[Collected data entries]
· · · ·

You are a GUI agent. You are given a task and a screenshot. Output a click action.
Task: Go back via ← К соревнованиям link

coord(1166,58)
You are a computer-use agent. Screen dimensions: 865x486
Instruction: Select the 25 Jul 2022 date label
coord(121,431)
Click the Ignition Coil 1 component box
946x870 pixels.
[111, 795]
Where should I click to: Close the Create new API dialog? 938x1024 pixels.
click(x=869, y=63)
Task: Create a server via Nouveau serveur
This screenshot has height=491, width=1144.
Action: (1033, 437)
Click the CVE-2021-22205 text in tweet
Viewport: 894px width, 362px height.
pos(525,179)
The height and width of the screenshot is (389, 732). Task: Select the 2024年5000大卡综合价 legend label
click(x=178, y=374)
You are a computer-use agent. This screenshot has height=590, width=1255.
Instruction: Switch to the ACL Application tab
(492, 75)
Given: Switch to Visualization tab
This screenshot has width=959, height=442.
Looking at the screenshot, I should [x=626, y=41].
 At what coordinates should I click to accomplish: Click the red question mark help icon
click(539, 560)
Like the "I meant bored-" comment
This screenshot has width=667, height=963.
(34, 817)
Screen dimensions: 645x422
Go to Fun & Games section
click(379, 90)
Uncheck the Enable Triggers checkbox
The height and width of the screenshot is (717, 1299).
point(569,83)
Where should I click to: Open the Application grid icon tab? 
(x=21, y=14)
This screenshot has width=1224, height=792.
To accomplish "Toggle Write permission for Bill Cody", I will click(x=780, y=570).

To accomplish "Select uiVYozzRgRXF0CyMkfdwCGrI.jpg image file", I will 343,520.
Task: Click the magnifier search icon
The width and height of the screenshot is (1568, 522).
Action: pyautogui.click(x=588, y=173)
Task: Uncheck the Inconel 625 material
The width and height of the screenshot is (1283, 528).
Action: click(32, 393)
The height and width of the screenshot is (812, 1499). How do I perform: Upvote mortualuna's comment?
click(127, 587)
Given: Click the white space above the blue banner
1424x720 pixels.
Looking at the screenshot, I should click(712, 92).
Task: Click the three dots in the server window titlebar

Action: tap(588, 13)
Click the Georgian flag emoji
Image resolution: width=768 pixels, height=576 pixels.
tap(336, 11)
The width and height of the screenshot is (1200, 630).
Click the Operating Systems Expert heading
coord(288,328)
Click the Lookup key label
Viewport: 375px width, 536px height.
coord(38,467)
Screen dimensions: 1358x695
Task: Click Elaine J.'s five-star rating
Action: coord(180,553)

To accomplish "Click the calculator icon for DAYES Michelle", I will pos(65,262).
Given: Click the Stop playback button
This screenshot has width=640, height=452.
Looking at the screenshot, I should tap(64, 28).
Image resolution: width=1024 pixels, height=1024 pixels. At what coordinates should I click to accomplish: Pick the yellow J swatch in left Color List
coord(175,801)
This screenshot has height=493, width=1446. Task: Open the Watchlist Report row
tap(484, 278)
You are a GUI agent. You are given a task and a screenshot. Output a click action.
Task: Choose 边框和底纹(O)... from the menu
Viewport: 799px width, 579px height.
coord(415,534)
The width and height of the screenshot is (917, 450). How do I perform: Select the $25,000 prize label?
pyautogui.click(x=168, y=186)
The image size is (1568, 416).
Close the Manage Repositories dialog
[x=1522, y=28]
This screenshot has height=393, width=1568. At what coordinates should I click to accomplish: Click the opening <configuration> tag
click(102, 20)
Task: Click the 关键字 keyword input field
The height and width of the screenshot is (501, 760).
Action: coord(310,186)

· · · ·

■ TASK BRIEF: Retype all of the entries shown above, exactly.

■ EXERCISE SOLUTION:
You are a GUI agent. You are given a task and a screenshot. Output a click action.
Task: Go back via ← К соревнованиям link

coord(1166,58)
You are a computer-use agent. Screen dimensions: 865x486
Instruction: Select the 25 Jul 2022 date label
coord(121,431)
Click the Ignition Coil 1 component box
946x870 pixels.
[111, 795]
Where should I click to: Close the Create new API dialog? 938x1024 pixels.
click(x=869, y=63)
Task: Create a server via Nouveau serveur
This screenshot has height=491, width=1144.
Action: (1033, 437)
Click the CVE-2021-22205 text in tweet
Viewport: 894px width, 362px height.
pos(525,179)
The height and width of the screenshot is (389, 732). Task: Select the 2024年5000大卡综合价 legend label
click(x=178, y=374)
You are a computer-use agent. This screenshot has height=590, width=1255.
Instruction: Switch to the ACL Application tab
(492, 75)
Given: Switch to Visualization tab
This screenshot has width=959, height=442.
Looking at the screenshot, I should [x=626, y=41].
 At what coordinates should I click to accomplish: Click the red question mark help icon
click(539, 560)
Like the "I meant bored-" comment
This screenshot has width=667, height=963.
(34, 817)
Screen dimensions: 645x422
Go to Fun & Games section
click(379, 90)
Uncheck the Enable Triggers checkbox
The height and width of the screenshot is (717, 1299).
point(569,83)
Where should I click to: Open the Application grid icon tab? 
(x=21, y=14)
This screenshot has width=1224, height=792.
To accomplish "Toggle Write permission for Bill Cody", I will click(x=780, y=570).

To accomplish "Select uiVYozzRgRXF0CyMkfdwCGrI.jpg image file", I will 343,520.
Task: Click the magnifier search icon
The width and height of the screenshot is (1568, 522).
Action: pyautogui.click(x=588, y=173)
Task: Uncheck the Inconel 625 material
The width and height of the screenshot is (1283, 528).
Action: click(32, 393)
The height and width of the screenshot is (812, 1499). How do I perform: Upvote mortualuna's comment?
click(127, 587)
Given: Click the white space above the blue banner
1424x720 pixels.
Looking at the screenshot, I should click(712, 92).
Task: Click the three dots in the server window titlebar

Action: tap(588, 13)
Click the Georgian flag emoji
Image resolution: width=768 pixels, height=576 pixels.
tap(336, 11)
The width and height of the screenshot is (1200, 630).
Click the Operating Systems Expert heading
coord(288,328)
Click the Lookup key label
Viewport: 375px width, 536px height.
coord(38,467)
Screen dimensions: 1358x695
Task: Click Elaine J.'s five-star rating
Action: coord(180,553)

To accomplish "Click the calculator icon for DAYES Michelle", I will pos(65,262).
Given: Click the Stop playback button
This screenshot has width=640, height=452.
Looking at the screenshot, I should tap(64, 28).
Image resolution: width=1024 pixels, height=1024 pixels. At what coordinates should I click to accomplish: Pick the yellow J swatch in left Color List
coord(175,801)
This screenshot has height=493, width=1446. Task: Open the Watchlist Report row
tap(484, 278)
You are a GUI agent. You are given a task and a screenshot. Output a click action.
Task: Choose 边框和底纹(O)... from the menu
Viewport: 799px width, 579px height.
coord(415,534)
The width and height of the screenshot is (917, 450). How do I perform: Select the $25,000 prize label?
pyautogui.click(x=168, y=186)
The image size is (1568, 416).
Close the Manage Repositories dialog
[x=1522, y=28]
This screenshot has height=393, width=1568. At what coordinates should I click to accomplish: Click the opening <configuration> tag
click(102, 20)
Task: Click the 关键字 keyword input field
The height and width of the screenshot is (501, 760).
Action: coord(310,186)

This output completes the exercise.